Instructions to follow | Go through the material below and count the lines in which the word "header" occurs; the only output is the number.

---

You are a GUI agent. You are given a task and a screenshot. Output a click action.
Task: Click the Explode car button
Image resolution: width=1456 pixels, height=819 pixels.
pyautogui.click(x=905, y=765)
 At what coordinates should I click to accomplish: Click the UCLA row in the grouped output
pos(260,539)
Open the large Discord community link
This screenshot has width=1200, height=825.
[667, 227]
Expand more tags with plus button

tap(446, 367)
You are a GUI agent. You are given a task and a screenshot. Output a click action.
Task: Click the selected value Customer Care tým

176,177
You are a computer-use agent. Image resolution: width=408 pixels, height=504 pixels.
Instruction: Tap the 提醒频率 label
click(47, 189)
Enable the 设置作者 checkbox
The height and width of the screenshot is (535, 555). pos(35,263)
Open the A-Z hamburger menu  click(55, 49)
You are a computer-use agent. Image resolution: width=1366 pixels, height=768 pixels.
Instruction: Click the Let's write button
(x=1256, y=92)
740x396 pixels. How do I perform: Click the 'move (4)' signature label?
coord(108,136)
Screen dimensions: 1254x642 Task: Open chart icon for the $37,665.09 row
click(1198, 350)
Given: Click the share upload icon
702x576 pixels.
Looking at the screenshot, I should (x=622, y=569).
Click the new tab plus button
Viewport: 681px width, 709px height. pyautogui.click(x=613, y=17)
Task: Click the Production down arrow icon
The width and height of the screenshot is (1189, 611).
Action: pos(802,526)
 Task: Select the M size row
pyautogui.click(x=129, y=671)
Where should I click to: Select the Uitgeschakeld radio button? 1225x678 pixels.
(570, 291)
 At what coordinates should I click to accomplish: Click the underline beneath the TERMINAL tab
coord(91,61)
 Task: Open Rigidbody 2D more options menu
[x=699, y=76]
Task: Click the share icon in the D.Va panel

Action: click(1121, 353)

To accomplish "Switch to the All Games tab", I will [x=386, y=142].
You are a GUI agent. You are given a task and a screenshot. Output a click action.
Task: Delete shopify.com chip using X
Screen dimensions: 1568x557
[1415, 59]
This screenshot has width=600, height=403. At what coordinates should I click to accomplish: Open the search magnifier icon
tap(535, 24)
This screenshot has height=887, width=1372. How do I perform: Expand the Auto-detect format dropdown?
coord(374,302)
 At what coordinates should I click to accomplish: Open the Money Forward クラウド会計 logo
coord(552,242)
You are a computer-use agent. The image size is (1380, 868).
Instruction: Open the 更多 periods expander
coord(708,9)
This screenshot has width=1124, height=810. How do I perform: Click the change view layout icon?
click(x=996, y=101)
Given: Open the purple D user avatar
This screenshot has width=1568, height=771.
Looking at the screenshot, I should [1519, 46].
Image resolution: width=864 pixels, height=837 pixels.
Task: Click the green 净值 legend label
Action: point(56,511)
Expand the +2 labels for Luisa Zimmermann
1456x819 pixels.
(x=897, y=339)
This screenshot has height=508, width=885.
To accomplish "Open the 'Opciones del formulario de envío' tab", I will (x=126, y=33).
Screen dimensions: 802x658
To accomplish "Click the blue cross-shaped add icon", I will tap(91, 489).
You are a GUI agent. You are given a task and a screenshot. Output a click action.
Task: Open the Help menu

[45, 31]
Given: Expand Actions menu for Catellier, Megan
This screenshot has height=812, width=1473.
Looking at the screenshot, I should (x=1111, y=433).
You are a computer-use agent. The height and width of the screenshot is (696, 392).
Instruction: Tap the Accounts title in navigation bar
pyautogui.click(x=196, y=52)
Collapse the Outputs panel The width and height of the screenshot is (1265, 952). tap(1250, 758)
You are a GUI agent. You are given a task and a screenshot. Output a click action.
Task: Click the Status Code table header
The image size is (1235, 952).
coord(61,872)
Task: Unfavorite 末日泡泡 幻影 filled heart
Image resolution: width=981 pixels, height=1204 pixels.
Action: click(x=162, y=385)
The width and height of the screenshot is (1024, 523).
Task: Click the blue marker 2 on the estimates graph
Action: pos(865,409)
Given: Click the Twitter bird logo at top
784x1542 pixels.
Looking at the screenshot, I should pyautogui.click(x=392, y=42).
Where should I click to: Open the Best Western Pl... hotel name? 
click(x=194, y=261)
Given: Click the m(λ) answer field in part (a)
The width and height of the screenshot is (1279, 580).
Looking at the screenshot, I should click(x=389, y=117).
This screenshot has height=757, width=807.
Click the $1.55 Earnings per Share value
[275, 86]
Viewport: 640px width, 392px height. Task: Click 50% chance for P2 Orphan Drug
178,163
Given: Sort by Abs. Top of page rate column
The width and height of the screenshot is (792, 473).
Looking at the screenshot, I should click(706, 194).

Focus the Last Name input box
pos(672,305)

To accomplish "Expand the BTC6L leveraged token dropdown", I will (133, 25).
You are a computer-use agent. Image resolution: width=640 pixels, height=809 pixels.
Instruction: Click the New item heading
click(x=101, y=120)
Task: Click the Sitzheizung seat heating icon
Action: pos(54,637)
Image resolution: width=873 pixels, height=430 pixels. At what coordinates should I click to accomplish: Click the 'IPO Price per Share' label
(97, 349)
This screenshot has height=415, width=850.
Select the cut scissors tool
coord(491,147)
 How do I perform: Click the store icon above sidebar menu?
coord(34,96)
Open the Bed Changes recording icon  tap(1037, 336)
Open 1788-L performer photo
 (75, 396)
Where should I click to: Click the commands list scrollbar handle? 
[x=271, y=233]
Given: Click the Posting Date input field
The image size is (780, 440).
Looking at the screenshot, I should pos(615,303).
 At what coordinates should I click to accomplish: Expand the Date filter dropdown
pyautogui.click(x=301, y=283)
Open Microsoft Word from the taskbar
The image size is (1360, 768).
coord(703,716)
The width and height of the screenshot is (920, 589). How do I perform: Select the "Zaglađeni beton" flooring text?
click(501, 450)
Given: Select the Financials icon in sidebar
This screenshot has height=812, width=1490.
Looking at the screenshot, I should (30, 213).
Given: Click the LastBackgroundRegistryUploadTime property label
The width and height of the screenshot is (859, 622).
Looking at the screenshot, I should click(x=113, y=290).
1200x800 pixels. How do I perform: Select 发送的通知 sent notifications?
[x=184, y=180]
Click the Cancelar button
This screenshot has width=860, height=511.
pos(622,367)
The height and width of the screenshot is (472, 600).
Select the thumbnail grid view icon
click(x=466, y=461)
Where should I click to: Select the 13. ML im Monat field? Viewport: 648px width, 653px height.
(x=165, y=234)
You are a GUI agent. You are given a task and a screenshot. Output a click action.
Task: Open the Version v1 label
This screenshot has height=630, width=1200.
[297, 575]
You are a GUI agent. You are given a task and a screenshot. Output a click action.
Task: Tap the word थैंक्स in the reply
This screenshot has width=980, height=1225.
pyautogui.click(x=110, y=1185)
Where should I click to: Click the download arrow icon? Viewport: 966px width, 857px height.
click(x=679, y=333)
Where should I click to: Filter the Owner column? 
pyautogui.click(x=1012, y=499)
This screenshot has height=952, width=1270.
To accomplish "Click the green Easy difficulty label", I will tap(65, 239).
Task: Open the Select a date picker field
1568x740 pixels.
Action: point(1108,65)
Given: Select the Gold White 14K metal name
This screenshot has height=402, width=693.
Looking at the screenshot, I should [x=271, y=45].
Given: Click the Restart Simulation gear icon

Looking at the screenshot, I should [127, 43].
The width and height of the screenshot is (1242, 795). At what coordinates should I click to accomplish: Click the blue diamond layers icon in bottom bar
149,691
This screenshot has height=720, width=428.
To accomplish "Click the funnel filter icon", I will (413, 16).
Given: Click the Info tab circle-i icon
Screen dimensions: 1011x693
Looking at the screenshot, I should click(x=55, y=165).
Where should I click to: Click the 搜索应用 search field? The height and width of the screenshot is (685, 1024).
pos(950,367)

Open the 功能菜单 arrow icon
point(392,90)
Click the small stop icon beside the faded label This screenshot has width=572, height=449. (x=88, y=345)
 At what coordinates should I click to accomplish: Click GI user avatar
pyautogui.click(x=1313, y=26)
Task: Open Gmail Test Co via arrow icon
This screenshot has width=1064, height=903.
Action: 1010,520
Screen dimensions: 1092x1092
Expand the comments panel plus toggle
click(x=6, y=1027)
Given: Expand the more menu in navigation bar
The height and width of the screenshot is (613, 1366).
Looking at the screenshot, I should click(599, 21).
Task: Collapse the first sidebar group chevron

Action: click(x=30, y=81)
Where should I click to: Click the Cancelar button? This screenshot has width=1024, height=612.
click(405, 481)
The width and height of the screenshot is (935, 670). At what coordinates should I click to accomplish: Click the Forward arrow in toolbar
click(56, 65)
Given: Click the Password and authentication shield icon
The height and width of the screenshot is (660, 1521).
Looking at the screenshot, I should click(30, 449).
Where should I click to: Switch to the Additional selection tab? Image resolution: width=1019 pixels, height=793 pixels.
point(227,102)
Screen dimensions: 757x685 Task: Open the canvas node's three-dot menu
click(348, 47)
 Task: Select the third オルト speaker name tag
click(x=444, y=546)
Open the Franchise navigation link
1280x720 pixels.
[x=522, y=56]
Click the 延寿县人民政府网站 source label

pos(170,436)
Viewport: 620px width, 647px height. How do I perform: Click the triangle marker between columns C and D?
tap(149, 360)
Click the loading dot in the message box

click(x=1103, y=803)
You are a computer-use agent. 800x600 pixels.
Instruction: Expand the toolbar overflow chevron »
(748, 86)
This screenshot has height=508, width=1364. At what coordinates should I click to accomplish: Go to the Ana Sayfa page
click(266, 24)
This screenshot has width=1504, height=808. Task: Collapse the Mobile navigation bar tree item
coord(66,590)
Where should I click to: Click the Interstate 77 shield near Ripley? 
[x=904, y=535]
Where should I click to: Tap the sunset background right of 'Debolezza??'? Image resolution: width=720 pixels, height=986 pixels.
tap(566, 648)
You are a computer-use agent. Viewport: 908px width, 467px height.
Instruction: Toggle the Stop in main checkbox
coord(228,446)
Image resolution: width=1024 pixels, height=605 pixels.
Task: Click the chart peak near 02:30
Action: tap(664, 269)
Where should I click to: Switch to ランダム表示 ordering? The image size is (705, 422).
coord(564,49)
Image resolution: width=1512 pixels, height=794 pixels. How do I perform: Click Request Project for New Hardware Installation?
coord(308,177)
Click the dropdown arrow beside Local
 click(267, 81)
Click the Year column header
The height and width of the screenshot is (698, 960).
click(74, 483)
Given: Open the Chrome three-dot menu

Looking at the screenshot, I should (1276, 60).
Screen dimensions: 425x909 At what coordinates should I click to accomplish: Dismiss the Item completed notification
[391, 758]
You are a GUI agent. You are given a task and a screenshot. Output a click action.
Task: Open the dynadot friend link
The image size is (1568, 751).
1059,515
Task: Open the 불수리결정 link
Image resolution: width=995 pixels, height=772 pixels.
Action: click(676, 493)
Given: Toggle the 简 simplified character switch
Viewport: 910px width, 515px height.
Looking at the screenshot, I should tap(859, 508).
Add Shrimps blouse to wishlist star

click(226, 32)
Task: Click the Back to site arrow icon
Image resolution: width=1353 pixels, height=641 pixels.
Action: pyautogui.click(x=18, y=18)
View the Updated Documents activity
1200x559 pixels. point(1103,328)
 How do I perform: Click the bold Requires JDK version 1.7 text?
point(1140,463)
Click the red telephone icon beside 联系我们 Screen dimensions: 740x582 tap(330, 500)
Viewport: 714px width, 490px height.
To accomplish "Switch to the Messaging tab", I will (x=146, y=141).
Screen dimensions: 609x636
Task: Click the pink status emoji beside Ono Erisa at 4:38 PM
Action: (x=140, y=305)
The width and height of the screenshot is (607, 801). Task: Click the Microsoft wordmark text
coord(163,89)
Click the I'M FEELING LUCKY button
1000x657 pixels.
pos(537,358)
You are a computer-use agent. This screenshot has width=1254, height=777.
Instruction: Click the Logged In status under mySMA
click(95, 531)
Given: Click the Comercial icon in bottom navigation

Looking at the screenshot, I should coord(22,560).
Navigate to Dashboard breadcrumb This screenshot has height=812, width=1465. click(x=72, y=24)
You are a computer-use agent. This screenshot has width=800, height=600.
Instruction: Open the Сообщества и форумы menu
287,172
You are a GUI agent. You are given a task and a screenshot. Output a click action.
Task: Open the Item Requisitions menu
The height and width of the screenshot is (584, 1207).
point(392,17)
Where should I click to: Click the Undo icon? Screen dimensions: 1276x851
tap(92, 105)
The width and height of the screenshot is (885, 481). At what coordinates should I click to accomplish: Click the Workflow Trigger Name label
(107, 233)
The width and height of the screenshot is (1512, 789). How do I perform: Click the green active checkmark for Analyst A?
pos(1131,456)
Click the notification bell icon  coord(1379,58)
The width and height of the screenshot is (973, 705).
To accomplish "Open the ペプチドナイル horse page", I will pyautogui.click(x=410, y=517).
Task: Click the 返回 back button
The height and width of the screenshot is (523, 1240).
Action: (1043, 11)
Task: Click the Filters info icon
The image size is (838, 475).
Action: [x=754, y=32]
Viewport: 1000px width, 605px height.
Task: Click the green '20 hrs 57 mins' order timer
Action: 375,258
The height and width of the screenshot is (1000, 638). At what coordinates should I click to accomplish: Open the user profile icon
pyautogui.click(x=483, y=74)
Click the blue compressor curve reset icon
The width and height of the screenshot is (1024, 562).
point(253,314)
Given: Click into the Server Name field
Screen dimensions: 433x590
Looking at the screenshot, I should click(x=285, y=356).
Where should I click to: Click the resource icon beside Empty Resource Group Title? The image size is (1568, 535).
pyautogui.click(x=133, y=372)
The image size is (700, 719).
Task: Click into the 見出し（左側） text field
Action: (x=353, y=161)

---

Output for this task | 2